Ms. Alison Stuart visited Honiara June 12-18 on a staff visit to meet the new government, central bank Governor and officials, to discuss recent economic developments and policy plans, including the 2019 Budget. At the conclusion of the visit, Ms. Stuart issued the following statement:
“Solomon Islands is at a transition point with logging activity slowing down and new sources of growth needed. The policy setting is fragile, as fiscal problems remain and adjustment is needed to place policy on a sounder footing, provide a buffer to respond to shocks, including natural disasters, and to create space to pursue economic development goals.
“The recent election of a new government provides an opportunity to gain buy-in to pursue a concerted effort to restore fiscal discipline and address the economic and governance challenges to provide a platform for sustainable growth.

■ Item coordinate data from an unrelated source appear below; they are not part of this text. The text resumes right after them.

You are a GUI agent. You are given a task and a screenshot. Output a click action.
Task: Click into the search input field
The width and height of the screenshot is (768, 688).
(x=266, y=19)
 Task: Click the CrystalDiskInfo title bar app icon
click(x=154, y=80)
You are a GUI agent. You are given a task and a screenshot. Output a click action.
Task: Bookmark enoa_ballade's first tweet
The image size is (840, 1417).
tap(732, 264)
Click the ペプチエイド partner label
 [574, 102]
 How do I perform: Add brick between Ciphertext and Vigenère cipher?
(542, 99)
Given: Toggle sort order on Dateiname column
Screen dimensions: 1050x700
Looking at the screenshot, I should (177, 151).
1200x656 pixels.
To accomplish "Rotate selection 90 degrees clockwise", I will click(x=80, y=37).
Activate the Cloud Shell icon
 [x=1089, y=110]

“Growth picked up to 3.9 percent in 2018, boosted by a strong performance in logging, infrastructure spending, fisheries, agriculture, and manufacturing. However, growth is expected to moderate to 2.9 percent in 2019, as logging activity wanes, resulting in slower consumption growth, and the temporary pause in economic activity around the election subtracts from growth. Inflation has been more volatile than usual in the past twelve months but has slowed to 0.5 percent in April. The current account deficit remained relatively high at 5 percent of GDP in 2018.
“The government budget deficit is estimated to have narrowed in 2018 due to slower than expected execution of major infrastructure projects, but spending on tertiary scholarships, shipping grants and Constituency Development Funds were high. Although efforts to strengthen cash management are underway and domestic arrears have been eliminated, fiscal buffers are low.
“Fiscal revenues have weakened in January-April 2019 with the slowdown in logging activity, as well as temporary effects around the election period. The softer outlook for revenues makes it even more important to contain recurrent spending and ensure that development expenditures are prioritized in line with the National Development Strategy.
“Good progress is being made on strengthening revenue administration, compliance, and reducing tax arrears which can help improve the fiscal position. Reducing the scope for transfer pricing by the logging and mining sectors would also contribute.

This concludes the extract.